Predictors of progression in Barrett's esophagus III: baseline flow cytometric variables

P S Rabinovitch, G Longton, P L Blount, D S Levine, B J Reid, P S Rabinovitch, G Longton, P L Blount, D S Levine, B J Reid

Abstract

Objectives: Barrett's esophagus develops in 5-10% of patients with gastroesophageal reflux disease and predisposes to esophageal adenocarcinoma. We have previously shown that a systematic baseline endoscopic biopsy protocol using flow cytometry with histology identifies subsets of patients with Barrett's esophagus at low and high risk for progression to cancer. In this report, we further examined cytometric variables to better define the characteristics that best enable DNA cytometry to help predict cancer outcome.

Methods: Patients were prospectively evaluated using a systematic endoscopic biopsy protocol, with baseline histological and flow cytometric measurements as predictors and with cancer as the outcome.

Results: A receiver operating curve analysis demonstrated that a 4N fraction cut point of 6% was optimal to discriminate cancer risk (relative risk [RR] = 11.7, 95% CI = 6.2-22). The 4N fractions of 6-15% were just as predictive of cancer as were fractions of >15%. We found that only aneuploid DNA contents of >2.7N were predictive of cancer (RR = 9.5, CI = 4.9-18), whereas those patients whose sole abnormality was an aneuploid population with DNA content of < or =2.7 had a low risk for progression. The presence of both 4N fraction of >6% and aneuploid DNA content of >2.7N was highly predictive of cancer (RR = 23, CI = 10-50). S phase was a predictor of cancer risk (RR = 2.3, CI = 1.2-4.4) but was not significant when high-grade dysplasia was accounted for.

Conclusions: Flow cytometry is a useful adjunct to histology in assessing cancer risk in patients with Barrett's esophagus.
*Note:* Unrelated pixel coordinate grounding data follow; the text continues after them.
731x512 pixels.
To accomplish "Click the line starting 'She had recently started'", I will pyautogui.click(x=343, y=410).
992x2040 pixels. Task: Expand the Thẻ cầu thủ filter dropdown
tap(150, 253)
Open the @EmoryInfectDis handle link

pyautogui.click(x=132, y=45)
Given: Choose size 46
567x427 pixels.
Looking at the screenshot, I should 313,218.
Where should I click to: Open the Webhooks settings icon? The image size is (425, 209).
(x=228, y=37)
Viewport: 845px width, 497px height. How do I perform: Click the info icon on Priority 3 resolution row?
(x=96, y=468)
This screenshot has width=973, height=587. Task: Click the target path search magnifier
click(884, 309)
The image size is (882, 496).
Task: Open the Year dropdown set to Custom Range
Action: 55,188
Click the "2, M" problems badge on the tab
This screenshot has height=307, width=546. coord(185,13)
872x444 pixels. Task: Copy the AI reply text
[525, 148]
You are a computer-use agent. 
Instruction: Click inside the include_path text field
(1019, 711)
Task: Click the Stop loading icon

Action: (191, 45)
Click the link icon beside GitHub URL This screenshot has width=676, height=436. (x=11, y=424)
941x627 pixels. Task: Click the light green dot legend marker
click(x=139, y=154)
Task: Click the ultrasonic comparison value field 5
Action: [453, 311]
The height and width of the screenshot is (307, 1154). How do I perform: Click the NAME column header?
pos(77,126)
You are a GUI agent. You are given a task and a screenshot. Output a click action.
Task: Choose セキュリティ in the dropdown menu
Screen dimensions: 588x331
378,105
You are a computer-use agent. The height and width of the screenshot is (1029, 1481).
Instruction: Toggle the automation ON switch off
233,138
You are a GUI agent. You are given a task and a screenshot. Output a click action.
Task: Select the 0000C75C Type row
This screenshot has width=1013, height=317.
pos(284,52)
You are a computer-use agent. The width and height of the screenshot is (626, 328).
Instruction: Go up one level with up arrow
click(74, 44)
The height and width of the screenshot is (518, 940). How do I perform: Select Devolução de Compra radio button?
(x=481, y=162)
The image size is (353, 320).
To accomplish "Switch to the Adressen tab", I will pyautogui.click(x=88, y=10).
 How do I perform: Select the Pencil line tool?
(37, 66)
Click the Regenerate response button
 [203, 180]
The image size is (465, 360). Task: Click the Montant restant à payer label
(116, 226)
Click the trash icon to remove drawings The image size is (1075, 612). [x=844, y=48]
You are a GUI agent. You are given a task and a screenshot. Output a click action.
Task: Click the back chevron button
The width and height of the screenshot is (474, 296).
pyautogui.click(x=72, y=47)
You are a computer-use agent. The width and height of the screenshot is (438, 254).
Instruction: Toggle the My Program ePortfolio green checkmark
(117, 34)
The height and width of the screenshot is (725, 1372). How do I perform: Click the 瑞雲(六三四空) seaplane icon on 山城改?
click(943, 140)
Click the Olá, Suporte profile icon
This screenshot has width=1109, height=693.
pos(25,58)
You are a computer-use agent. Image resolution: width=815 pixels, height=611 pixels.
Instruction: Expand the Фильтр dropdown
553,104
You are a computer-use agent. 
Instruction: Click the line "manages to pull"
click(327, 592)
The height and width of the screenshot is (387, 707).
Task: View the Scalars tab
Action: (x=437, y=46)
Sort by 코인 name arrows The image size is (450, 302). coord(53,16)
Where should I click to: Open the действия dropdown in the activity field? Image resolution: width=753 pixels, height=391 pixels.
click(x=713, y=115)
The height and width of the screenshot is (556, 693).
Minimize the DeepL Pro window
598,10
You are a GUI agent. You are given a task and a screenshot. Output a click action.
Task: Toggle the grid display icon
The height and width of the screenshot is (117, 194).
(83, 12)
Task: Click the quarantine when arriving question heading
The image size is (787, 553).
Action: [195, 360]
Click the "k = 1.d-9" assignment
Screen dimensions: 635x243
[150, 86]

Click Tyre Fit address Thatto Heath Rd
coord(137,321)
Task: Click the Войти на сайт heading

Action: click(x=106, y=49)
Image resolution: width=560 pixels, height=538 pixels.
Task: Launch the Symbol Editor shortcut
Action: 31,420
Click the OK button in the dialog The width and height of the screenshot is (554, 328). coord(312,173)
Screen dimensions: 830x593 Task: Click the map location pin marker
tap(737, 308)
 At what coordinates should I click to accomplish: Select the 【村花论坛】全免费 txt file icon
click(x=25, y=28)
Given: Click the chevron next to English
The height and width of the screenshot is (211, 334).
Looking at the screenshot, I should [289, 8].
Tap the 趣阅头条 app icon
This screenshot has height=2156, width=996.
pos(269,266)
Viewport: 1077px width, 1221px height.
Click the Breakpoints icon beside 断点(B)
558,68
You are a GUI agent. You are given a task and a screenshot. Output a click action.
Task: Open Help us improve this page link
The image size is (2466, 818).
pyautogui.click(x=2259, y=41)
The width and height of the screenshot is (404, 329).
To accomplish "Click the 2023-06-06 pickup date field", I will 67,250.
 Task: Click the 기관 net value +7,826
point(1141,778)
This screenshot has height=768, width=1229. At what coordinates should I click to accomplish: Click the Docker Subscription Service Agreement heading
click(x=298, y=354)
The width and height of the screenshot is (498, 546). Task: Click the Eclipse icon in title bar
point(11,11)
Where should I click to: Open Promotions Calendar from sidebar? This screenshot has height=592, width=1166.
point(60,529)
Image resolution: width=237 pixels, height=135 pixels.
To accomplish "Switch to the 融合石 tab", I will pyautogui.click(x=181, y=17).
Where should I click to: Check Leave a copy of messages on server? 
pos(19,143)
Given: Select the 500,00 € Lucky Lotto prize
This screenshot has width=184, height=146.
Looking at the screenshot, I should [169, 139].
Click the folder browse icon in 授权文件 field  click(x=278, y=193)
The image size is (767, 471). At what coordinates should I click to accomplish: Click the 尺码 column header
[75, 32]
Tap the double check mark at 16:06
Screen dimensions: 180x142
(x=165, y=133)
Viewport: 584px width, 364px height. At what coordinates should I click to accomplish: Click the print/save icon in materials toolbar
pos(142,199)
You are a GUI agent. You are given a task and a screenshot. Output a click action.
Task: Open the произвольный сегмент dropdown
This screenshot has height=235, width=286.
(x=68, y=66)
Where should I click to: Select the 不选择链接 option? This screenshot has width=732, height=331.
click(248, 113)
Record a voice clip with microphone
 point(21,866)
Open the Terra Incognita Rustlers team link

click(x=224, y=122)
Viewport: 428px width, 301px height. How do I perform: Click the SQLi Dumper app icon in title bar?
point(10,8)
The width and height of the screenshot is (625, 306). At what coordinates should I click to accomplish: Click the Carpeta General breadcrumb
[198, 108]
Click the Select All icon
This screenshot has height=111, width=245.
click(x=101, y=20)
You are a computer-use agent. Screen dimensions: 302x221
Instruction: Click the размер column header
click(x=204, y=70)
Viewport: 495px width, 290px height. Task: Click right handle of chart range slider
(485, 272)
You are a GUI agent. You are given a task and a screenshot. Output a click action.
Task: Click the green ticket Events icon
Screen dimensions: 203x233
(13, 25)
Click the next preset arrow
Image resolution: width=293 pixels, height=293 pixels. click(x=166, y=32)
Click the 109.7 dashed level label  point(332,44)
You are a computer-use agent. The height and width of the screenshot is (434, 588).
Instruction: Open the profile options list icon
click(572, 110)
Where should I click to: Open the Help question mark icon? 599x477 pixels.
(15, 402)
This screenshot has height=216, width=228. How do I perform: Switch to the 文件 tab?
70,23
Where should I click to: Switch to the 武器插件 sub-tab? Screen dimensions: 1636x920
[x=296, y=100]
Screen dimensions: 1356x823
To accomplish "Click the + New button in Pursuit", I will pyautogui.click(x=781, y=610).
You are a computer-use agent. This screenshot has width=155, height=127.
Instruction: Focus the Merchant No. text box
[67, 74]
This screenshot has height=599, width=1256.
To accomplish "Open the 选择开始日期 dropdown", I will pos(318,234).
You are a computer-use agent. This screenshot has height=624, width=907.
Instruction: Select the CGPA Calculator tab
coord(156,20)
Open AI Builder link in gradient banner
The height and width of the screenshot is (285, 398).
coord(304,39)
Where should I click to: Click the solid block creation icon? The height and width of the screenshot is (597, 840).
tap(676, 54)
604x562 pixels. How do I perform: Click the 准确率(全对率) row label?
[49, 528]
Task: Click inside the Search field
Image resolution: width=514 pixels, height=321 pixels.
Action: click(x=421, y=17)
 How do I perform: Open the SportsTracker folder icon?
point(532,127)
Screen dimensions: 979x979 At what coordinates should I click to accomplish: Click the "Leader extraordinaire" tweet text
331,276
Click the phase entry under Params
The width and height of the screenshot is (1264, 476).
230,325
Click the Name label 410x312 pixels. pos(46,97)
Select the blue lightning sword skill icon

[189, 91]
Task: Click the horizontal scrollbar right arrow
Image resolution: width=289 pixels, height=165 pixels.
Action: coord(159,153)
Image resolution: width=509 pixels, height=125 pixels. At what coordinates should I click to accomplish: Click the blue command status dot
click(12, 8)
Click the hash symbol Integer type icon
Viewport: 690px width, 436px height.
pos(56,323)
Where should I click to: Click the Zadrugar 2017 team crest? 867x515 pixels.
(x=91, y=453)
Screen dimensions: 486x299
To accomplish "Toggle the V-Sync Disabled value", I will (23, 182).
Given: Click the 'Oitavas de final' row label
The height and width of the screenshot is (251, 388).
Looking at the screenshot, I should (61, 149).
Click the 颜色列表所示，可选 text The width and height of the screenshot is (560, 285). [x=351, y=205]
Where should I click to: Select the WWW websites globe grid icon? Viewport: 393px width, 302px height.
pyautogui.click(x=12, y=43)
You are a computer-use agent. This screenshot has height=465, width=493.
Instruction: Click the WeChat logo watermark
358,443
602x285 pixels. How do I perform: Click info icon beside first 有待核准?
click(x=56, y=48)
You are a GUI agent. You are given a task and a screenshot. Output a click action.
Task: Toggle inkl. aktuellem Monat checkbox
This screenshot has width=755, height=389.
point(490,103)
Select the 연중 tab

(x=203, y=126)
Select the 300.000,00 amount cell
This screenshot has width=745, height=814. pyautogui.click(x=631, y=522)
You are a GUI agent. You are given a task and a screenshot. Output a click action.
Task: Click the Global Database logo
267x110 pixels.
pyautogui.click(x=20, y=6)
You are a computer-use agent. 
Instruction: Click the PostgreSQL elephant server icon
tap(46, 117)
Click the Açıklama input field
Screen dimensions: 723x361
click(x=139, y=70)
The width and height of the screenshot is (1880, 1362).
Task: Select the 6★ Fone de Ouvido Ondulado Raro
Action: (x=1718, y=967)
Careful examination of cytometric variables revealed a better definition of those parameters that are most closely associated with increased cancer risk.

Figures

Figure 1
Figure 1
(A) Receiver operating characteristic (ROC) curve for prediction of cancer outcome by 4N fractions. The large cross indicates a cut point of 6%. Area under ROC curve is 0.76. (B) Plot of two-sample log-rank test statistic for cancer outcome as a function of 4N cut point. Vertical line marks maximal χ2 at 6%.
Figure 2
Figure 2
Cumulative incidence of cancer by 4N category. (A) Patients with a 4N fraction of >6% vs <6%. (B) 4N categories of <6% vs 6–15% vs >15%. (C) 4N categories of <6% vs 6–15% vs >15% only in subset of patients without HGD. Note that the number of patients is small in the latter two groups (13 and three).
Figure 3
Figure 3
(A) Distribution of DNA ploidy values for aneuploid biopsies seen in study patients (123 aneuploid populations from 45 patients). (B) Cumulative cancer incidence for patients with at least one aneuploid DNA content <2.7N, vs those having all observed DNA contents 32.7N.
Figure 4
Figure 4
Cumulative incidence of cancer by ploidy category: presence (+) or absence (−) of aneuploidy/presence (+) or absence (−) of elevated 4N fractions. Analyses are performed with (A) any aneuploid DNA content included, and (B) near-diploid DNA contents (<2.7N) excluded from the aneuploid category.
Figure 5
Figure 5
(A) Receiver operating characteristic (ROC) curve analysis of the prediction cancer outcome by S-phase fractions according to cut point. The two large crosses indicate cut points of 5.5% and 9%. (B) Two-sample test for cancer outcome by S-phase cut point. Vertical lines mark potential χ2 maxima at 5.5% and 9%.
Figure 6
Figure 6
Cumulative incidence of cancer by presence of elevated S phase. (A) Cancer incidence for patients with vs without an S-phase fraction of >5.5%. (B) Cancer incidence for patients with vs without an S-phase fraction >9%.
Figure 7
Figure 7
(A) Cumulative incidence of cancer in patients with baseline endoscopy-negative, indefinite, or low-grade dysplasia histology with neither aneuploid DNA content > 2.7N nor 4N fraction > 6% (both −), or with either of these two cytometric findings (either +). (B) Corresponding analysis of patients with baseline high-grade dysplasia.